# Assignment
Output every entry exactly, without any pictures.
>>>
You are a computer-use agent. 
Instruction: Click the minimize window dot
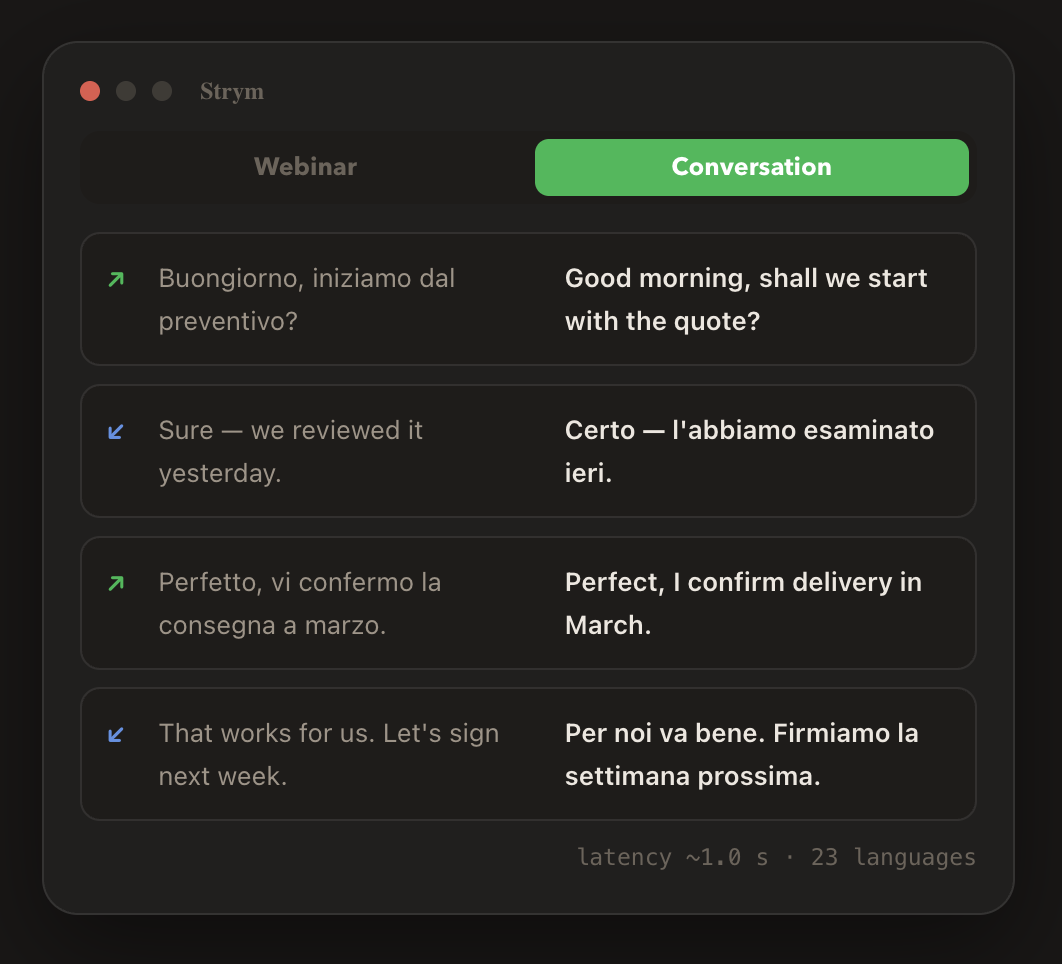(126, 91)
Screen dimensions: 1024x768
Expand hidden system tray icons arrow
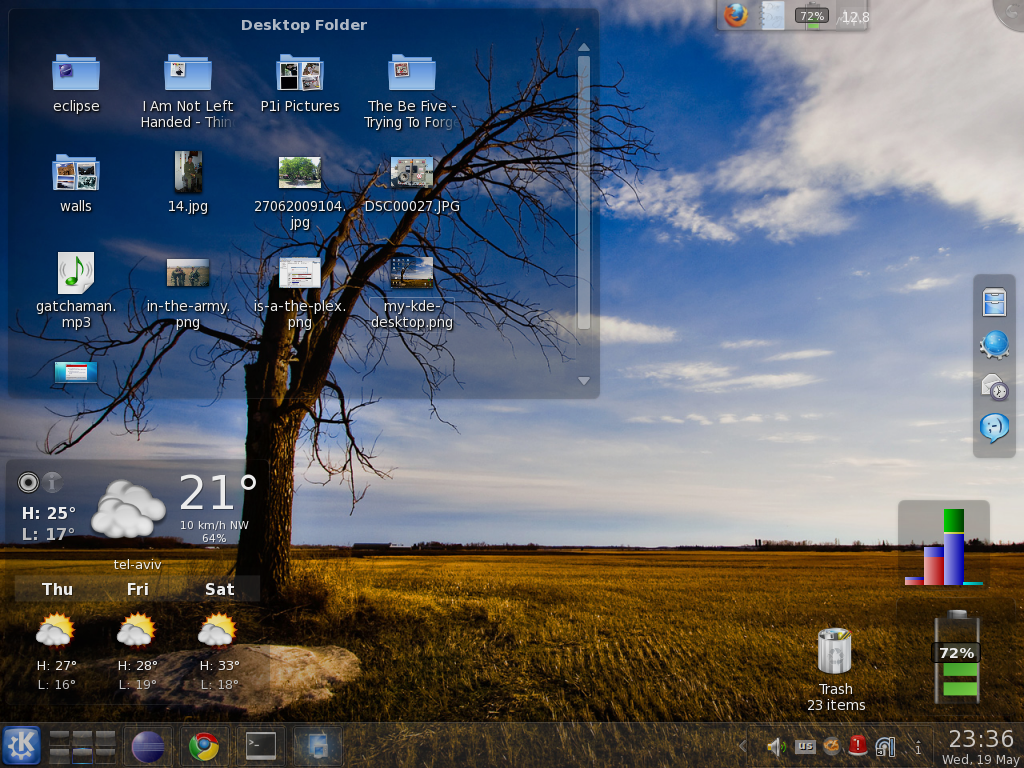(x=742, y=746)
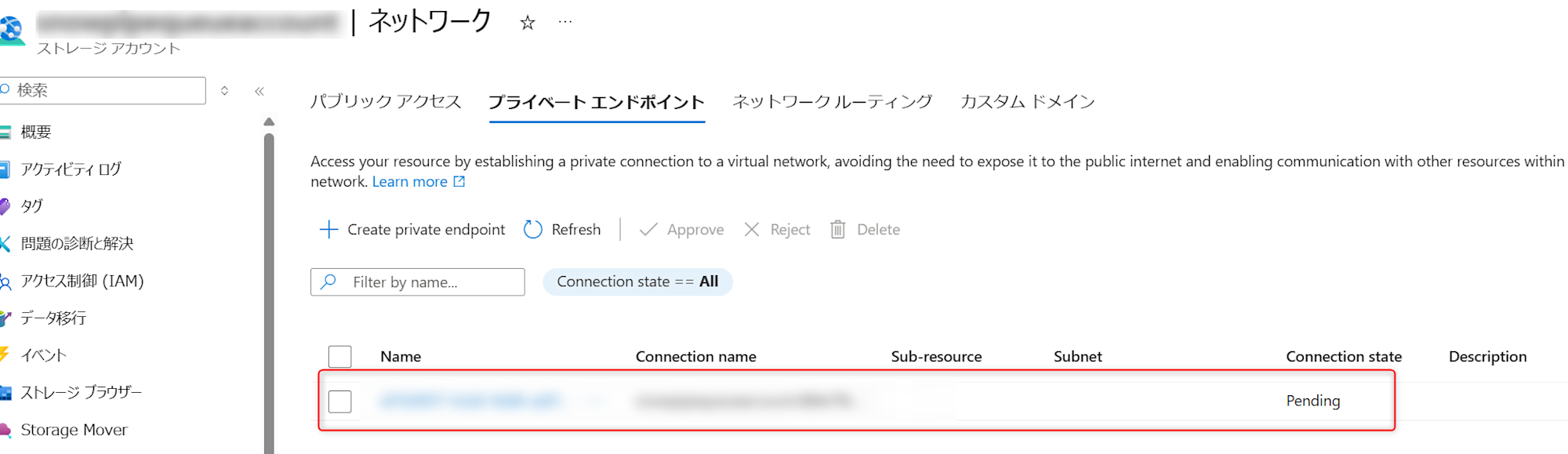This screenshot has width=1568, height=454.
Task: Toggle the select-all header checkbox
Action: coord(340,357)
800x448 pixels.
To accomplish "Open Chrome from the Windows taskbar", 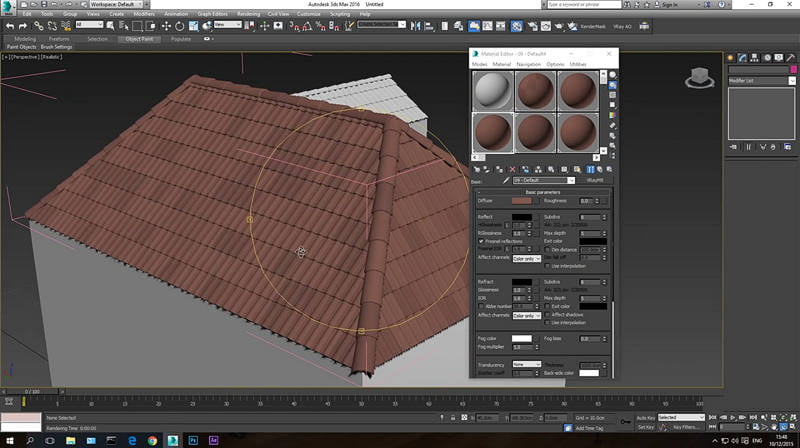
<<<
# Exercise solution
You are a computer-use agent. 
Instruction: Click the minimize window dot
(126, 91)
Screen dimensions: 1024x768
Expand hidden system tray icons arrow
(x=742, y=746)
This screenshot has width=1568, height=454.
Task: Toggle the select-all header checkbox
Action: coord(340,357)
800x448 pixels.
To accomplish "Open Chrome from the Windows taskbar", 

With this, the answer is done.